== Task details ==
Repeat the entries in full. Each line must match exactly.

== Available data ==
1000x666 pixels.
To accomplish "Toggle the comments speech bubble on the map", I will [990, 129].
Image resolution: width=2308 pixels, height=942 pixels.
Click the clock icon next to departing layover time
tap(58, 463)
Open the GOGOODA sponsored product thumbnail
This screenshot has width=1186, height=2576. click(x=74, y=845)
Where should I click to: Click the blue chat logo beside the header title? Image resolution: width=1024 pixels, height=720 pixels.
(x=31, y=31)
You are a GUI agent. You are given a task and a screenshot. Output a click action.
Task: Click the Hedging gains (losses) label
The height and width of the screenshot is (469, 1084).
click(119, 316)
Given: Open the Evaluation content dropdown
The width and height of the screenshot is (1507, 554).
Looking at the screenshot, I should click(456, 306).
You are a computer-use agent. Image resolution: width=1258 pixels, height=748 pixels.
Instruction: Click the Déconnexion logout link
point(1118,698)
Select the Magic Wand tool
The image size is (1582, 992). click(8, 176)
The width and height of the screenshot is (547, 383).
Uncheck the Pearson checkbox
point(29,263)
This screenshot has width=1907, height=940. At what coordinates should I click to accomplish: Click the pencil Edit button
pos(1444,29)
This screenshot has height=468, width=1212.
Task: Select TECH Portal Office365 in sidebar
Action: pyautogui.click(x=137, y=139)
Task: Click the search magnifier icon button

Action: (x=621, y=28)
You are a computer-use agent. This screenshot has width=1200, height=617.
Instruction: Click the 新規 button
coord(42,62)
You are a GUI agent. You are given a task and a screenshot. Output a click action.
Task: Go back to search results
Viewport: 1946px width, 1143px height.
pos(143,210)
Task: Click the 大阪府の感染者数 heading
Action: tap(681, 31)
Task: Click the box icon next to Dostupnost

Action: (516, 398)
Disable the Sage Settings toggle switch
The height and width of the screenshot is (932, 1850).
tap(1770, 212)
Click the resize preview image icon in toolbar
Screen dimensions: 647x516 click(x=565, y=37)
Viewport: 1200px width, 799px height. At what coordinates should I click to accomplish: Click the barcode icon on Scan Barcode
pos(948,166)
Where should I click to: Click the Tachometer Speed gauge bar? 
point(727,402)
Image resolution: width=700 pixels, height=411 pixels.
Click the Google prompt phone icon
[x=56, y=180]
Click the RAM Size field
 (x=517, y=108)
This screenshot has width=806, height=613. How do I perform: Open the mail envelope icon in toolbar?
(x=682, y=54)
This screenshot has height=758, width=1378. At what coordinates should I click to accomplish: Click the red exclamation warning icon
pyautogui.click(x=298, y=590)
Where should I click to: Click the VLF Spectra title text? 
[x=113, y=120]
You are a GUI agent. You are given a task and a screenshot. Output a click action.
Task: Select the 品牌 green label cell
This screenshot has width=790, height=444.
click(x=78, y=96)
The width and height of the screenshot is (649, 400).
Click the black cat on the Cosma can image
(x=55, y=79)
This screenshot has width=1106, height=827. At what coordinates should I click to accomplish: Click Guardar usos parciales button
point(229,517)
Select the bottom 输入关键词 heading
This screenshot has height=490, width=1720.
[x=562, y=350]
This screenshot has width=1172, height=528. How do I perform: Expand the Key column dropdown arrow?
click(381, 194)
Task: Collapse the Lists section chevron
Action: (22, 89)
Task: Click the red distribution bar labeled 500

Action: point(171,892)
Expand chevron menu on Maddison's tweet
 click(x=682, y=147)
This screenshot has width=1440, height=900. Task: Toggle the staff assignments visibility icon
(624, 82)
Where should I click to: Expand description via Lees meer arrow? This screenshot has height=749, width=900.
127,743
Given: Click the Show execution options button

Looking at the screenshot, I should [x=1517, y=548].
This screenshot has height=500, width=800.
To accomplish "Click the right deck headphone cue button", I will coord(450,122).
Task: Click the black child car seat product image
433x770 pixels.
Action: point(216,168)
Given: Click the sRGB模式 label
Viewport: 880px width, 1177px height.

== Finished exercise ==
1000x666 pixels.
To accomplish "Toggle the comments speech bubble on the map", I will [990, 129].
Image resolution: width=2308 pixels, height=942 pixels.
Click the clock icon next to departing layover time
tap(58, 463)
Open the GOGOODA sponsored product thumbnail
This screenshot has width=1186, height=2576. click(x=74, y=845)
Where should I click to: Click the blue chat logo beside the header title? Image resolution: width=1024 pixels, height=720 pixels.
(x=31, y=31)
You are a GUI agent. You are given a task and a screenshot. Output a click action.
Task: Click the Hedging gains (losses) label
The height and width of the screenshot is (469, 1084).
click(119, 316)
Given: Open the Evaluation content dropdown
The width and height of the screenshot is (1507, 554).
Looking at the screenshot, I should click(456, 306).
You are a computer-use agent. Image resolution: width=1258 pixels, height=748 pixels.
Instruction: Click the Déconnexion logout link
point(1118,698)
Select the Magic Wand tool
The image size is (1582, 992). click(8, 176)
The width and height of the screenshot is (547, 383).
Uncheck the Pearson checkbox
point(29,263)
This screenshot has width=1907, height=940. At what coordinates should I click to accomplish: Click the pencil Edit button
pos(1444,29)
This screenshot has height=468, width=1212.
Task: Select TECH Portal Office365 in sidebar
Action: pyautogui.click(x=137, y=139)
Task: Click the search magnifier icon button

Action: (x=621, y=28)
You are a computer-use agent. This screenshot has width=1200, height=617.
Instruction: Click the 新規 button
coord(42,62)
You are a GUI agent. You are given a task and a screenshot. Output a click action.
Task: Go back to search results
Viewport: 1946px width, 1143px height.
pos(143,210)
Task: Click the 大阪府の感染者数 heading
Action: tap(681, 31)
Task: Click the box icon next to Dostupnost

Action: (516, 398)
Disable the Sage Settings toggle switch
The height and width of the screenshot is (932, 1850).
tap(1770, 212)
Click the resize preview image icon in toolbar
Screen dimensions: 647x516 click(x=565, y=37)
Viewport: 1200px width, 799px height. At what coordinates should I click to accomplish: Click the barcode icon on Scan Barcode
pos(948,166)
Where should I click to: Click the Tachometer Speed gauge bar? 
point(727,402)
Image resolution: width=700 pixels, height=411 pixels.
Click the Google prompt phone icon
[x=56, y=180]
Click the RAM Size field
 (x=517, y=108)
This screenshot has width=806, height=613. How do I perform: Open the mail envelope icon in toolbar?
(x=682, y=54)
This screenshot has height=758, width=1378. At what coordinates should I click to accomplish: Click the red exclamation warning icon
pyautogui.click(x=298, y=590)
Where should I click to: Click the VLF Spectra title text? 
[x=113, y=120]
You are a GUI agent. You are given a task and a screenshot. Output a click action.
Task: Select the 品牌 green label cell
This screenshot has width=790, height=444.
click(x=78, y=96)
The width and height of the screenshot is (649, 400).
Click the black cat on the Cosma can image
(x=55, y=79)
This screenshot has width=1106, height=827. At what coordinates should I click to accomplish: Click Guardar usos parciales button
point(229,517)
Select the bottom 输入关键词 heading
This screenshot has height=490, width=1720.
[x=562, y=350]
This screenshot has width=1172, height=528. How do I perform: Expand the Key column dropdown arrow?
click(381, 194)
Task: Collapse the Lists section chevron
Action: (22, 89)
Task: Click the red distribution bar labeled 500

Action: point(171,892)
Expand chevron menu on Maddison's tweet
 click(x=682, y=147)
This screenshot has width=1440, height=900. Task: Toggle the staff assignments visibility icon
(624, 82)
Where should I click to: Expand description via Lees meer arrow? This screenshot has height=749, width=900.
127,743
Given: Click the Show execution options button

Looking at the screenshot, I should [x=1517, y=548].
This screenshot has height=500, width=800.
To accomplish "Click the right deck headphone cue button", I will coord(450,122).
Task: Click the black child car seat product image
433x770 pixels.
Action: point(216,168)
Given: Click the sRGB模式 label
Viewport: 880px width, 1177px height.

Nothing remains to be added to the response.